Le futur Henri III naît le 19 septembre 1551, quatrième fils d'Henri II et de Catherine de Médicis. Il est dans un premier temps baptisé sous les prénoms d'Alexandre-Édouard, et reçoit le titre de duc d'Angoulême. En 1560, après la mort de son frère François II et à l'avènement de son autre frère Charles IX, il devient duc d'Orléans. Le 17 mars 1564, lors de sa confirmation, il prend le prénom « Henri ». En 1566, il devient duc d'Anjou.

Le 11 mai (jour de la Pentecôte) 1573, il est élu roi de Pologne. Il règne sur la Pologne du 24 janvier au 18 juin 1574. Le 30 mai 1574, après la mort de Charles IX, il quitte la Pologne pour accéder au trône de France. Il est sacré à Reims le 13 février 1575 sous le nom d'Henri III et, le 15 février, il épouse Louise de Lorraine.

Son règne est marqué par les troubles religieux (guerres de religion), politiques et économiques.

Table des matières

1. Biographie

1.1. Sa jeunesse

Henri est dans sa jeunesse choyé par sa mère, Catherine de Médicis, qui cherche pour lui toute les occasions de le mettre en valeur. Il exerce très tôt son rôle de prince royal, comme en témoigne sa présence aux États généraux de 1561. En 1565, lors de l'entrevue de Bayonne, il est chargé à quatorze ans d'aller chercher en Espagne sa sœur, la reine Elisabeth.

Catherine de Médicis désire en faire le plus ferme soutien de son gouvernement. A seize ans, Henri devient donc lieutenant général. Cette très haute charge militaire fait de lui, le second du royaume après le roi, son frère. Malheureusement, les ambitions politiques de Louis, prince de Condé, qui convoitait cette charge, entraînent une rivalité croissante entre les deux hommes, laquelle contribue à la reprise des hostilités entre catholiques et protestants. Henri s'investit alors personnellement durant les deuxième et troisième guerres de religion. Il s'illustre en remportant les batailles de Moncontour et de Jarnac, au cours de laquelle le prince de Condé est tué.

Les hauts faits militaires de Henri ainsi que son allure de prince idéal, acroissent sa popularité et rendent son frère Charles IX, à peine plus agé que lui, jaloux.

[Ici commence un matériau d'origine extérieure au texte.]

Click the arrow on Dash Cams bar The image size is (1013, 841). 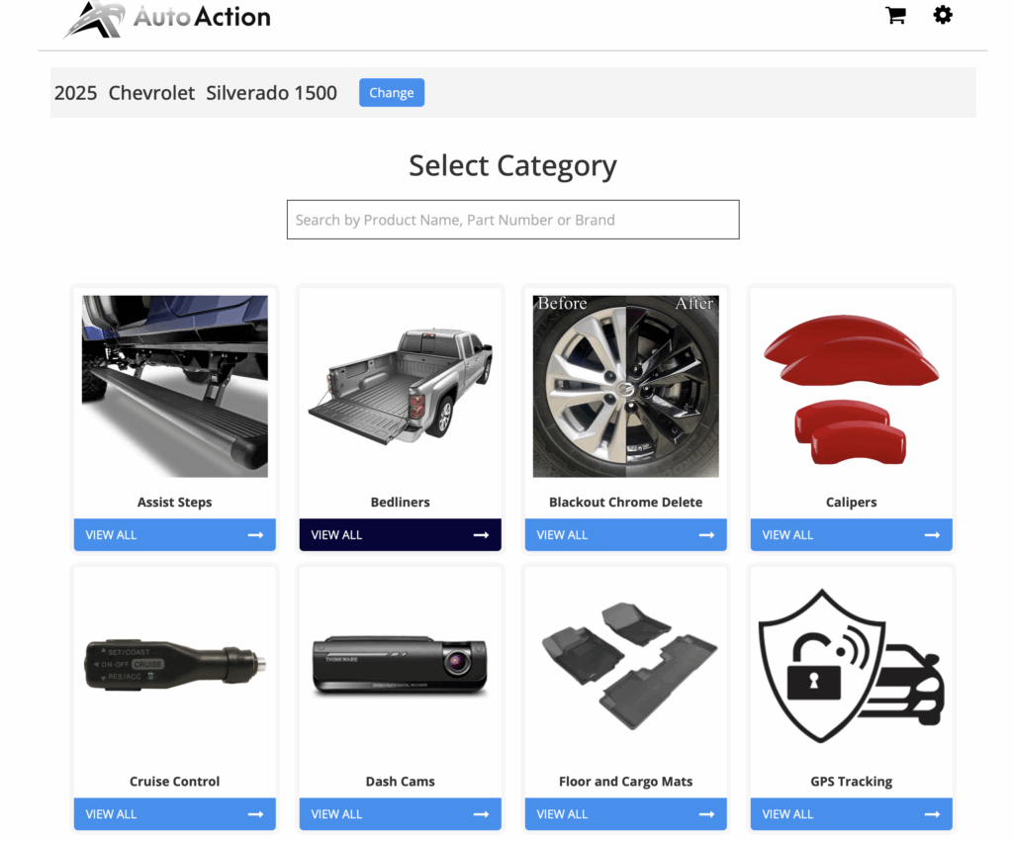(481, 814)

Très tôt, le duc d'Anjou est confronté à la politique. Plus proche des Guise que des Montmorency, il prône une politique de rigueur avec les protestants au sein du conseil royal, où sa mère l'a introduit. Son ambition de gouverner et ses aptitudes à le faire font de lui un successeur potentiel très attendu. Catherine de Médicis, encore, a l'ambition de lui faire épouser une haute princesse, mais Henri n'a d'yeux que pour Marie de Clèves. La reine mère aimerait donner à son fils une couronne royale en Europe, mais les tractations avec Élisabeth Ire, reine d'Angleterre échouent à cause des exigences du prince. Durant les épisodes de la Saint-Barthélemy, Henri se tient du coté du duc de Guise par haine du duc de Montmorency, mais rien ne peut prouver une quelconque participation du prince aux massacres.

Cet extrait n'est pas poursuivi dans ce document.